Subtitle: A teatime to remember
I regained consciousness several minutes later, whereupon I discovered Tarquin’s lips firmly affixed to my neck.
‘Save that for later, ‘ I murmured blearily, ‘we’ve got work to do.’
‘I’m making sure that all the poison in the dart that struck you has been sucked out of your neck’ he replied.
‘Yeah, I bet you say that to all the girls. Besides, it’s rude to talk with your mouth full.’
‘Well, Tarquin, I think it’s safe to say that there will no lasting after-effects’ said Jonathan, as he returned bearing a large silver tray. ‘Time for a spot of tea, wouldn’t you say?’
Tarquin and I stared at him in thinly disguised amazement, whilst gesticulating wildly at the wreckage around us.
‘Are you sure that’s entirely wise Jonathan?’ I ventured. ‘Given the events of the past half hour, I’d say we had quite a bit of work to be getting on with.’
‘Oh, quite so dear thing’ beamed Jonathan affably, ‘but we’ll all work a lot faster with the aid of a nice cup of tea.’
‘Oh… err… yes, I suppose we will’ I said, fairly nonplussed by this point.
Lowering his voice to a hoarse whisper, he explained further. ‘The Cosa Nostradamus are still outside, so if we act naturally, they won’t suspect a thing. I sent for the police, they should arrive very shortly.’
Sure enough, as soon as we’d started tucking into the fruitcake and chocolate digestives, the local police screamed to a halt outside.
‘Sorry about that, I really do need a new bike,’ announced PC Roger Plimsoll, as he strode into the house.
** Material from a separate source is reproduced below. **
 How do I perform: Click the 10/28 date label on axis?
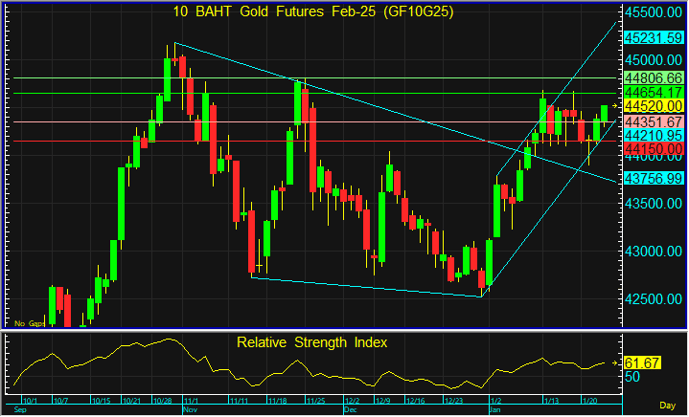coord(163,402)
Jonathan jumped up to greet him and apprise him of the situation, using rather extravagant hand gestures for one who’d spent most of the time unconscious underneath his desk. I strained to hear the conversation, but only managed to catch the odd word or two, as I was too far away. The words in question were conservatory, lead piping and Colonel Mustard, but I digress. Tarquin, meanwhile, had noticed the chanting (which was still going on) and was tapping on the walls, looking for all the world like a woodpecker with Parkinson’s disease. I wandered over and politely asked him just what the jeff he was doing.
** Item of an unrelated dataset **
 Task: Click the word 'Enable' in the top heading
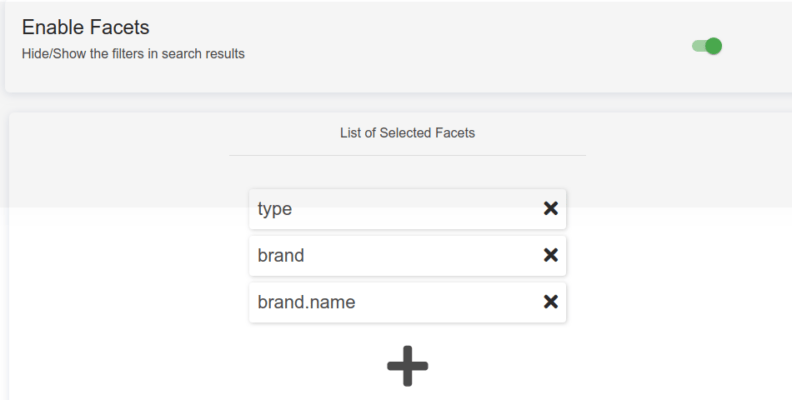(x=52, y=28)
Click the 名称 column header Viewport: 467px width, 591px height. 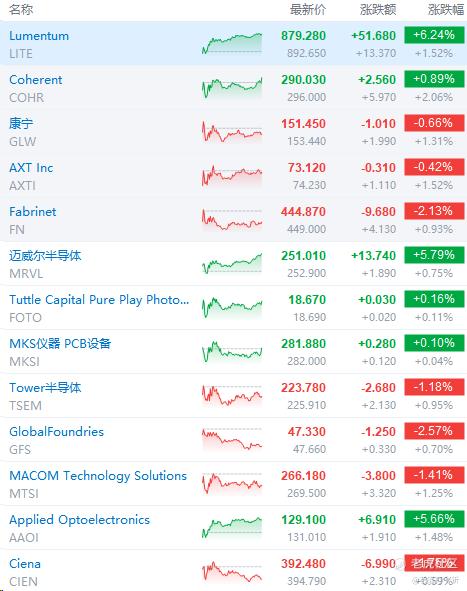(21, 10)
‘Just checking for hollow spots,’ he replied eagerly. ‘I saw someone do it on an episode of Dempsey and Makepeace once and thought it might lead us to a secret passage or something.’
I made a mental note to myself to restrict his TV viewing (and consumption of Famous Five books – just in case) before joining in with gay abandon. In fact, we were so engrossed in our task that we completely failed to notice that PC Plimsoll had sneaked up behind us, after whipping out his truncheon and giving poor Jonathan a good going-over.
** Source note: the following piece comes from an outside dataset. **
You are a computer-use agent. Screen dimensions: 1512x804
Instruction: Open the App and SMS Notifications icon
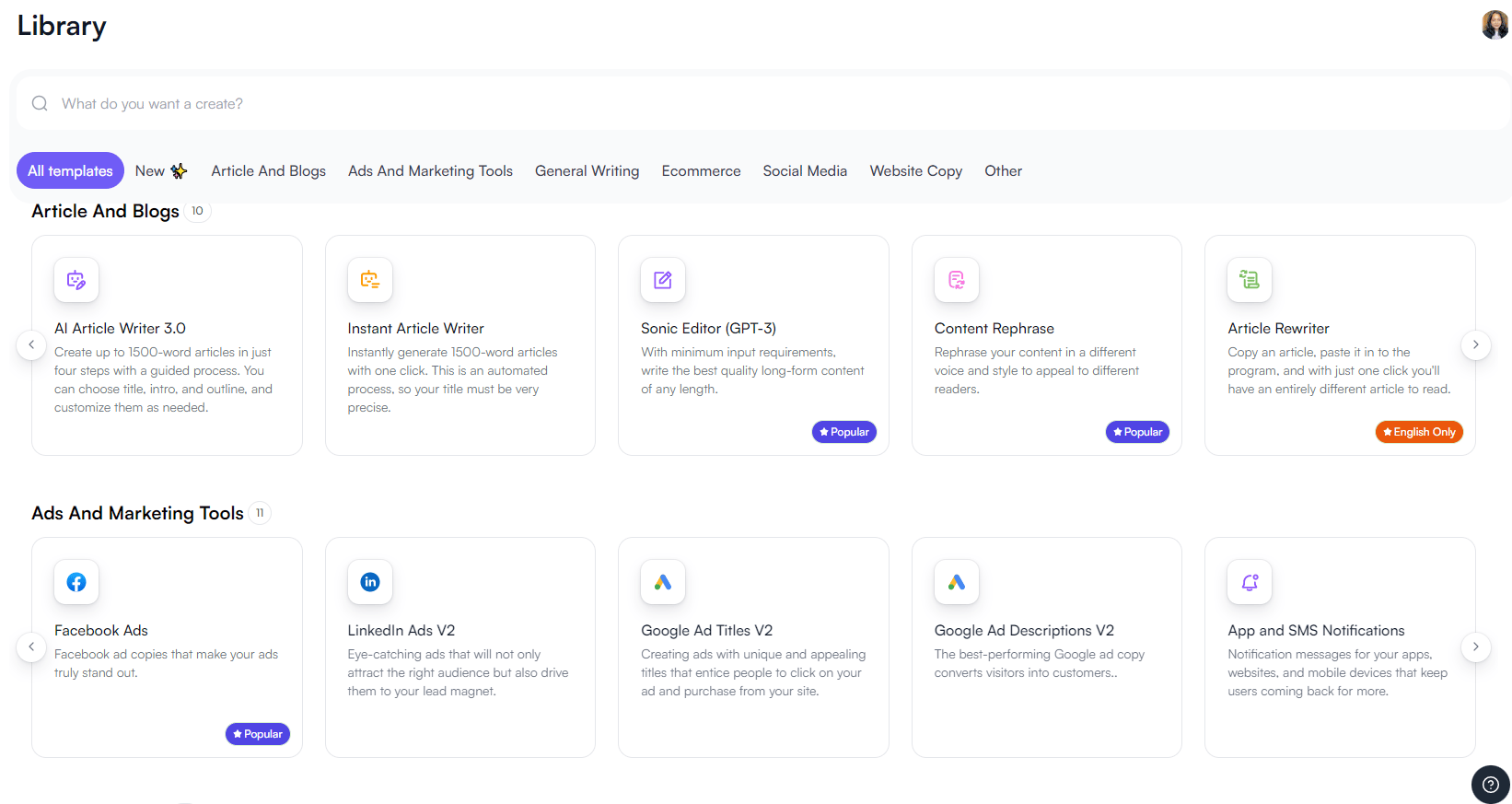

‘Ah, if I’m not mistaken, you’re looking for the entrance to the Chapel of Our Lady of Basingstoke,’ said a rather too-familiar voice.
Tarquin and I whirled round to find ourselves face to face with none other than Obadiah Sleaze, who was holding his policeman’s mask in his left hand.
Ever observant, I nudged Tarquin and murmured, ‘I think we might be in trouble here. Do you think we should resort to plan B?’
‘What’s that?’ replied Tarquin.
‘Usually, crying and begging for mercy, but if you notice, he’s left an unguarded area right between his…’
Before I could finish my sentence, Tarquin had given Mr Sleaze an almighty kick in his groin and whilst he was doubled over in agony, we made our escape.
‘I was going to say between his eyes, for heaven’s sake!’
‘Stop complaining, it got us out of here, didn’t it?’ yelled Tarquin, barely audible over Sleaze’s groaning.
Jonathan was just coming round as we reached the door, so I grabbed his hand and dragged him with us as we sped along the hall towards the kitchen. Unfortunately the kitchen door was locked, blocking our escape route. After screaming incoherently with rage (I mean, honestly, who on earth locks their kitchen door these days?) we had no option but to turn round and run the other way, back towards the front of the house.
As we did so, a large sinister black van hove into view. The side door opened and two extremely large men, holding extremely large guns beckoned us inside.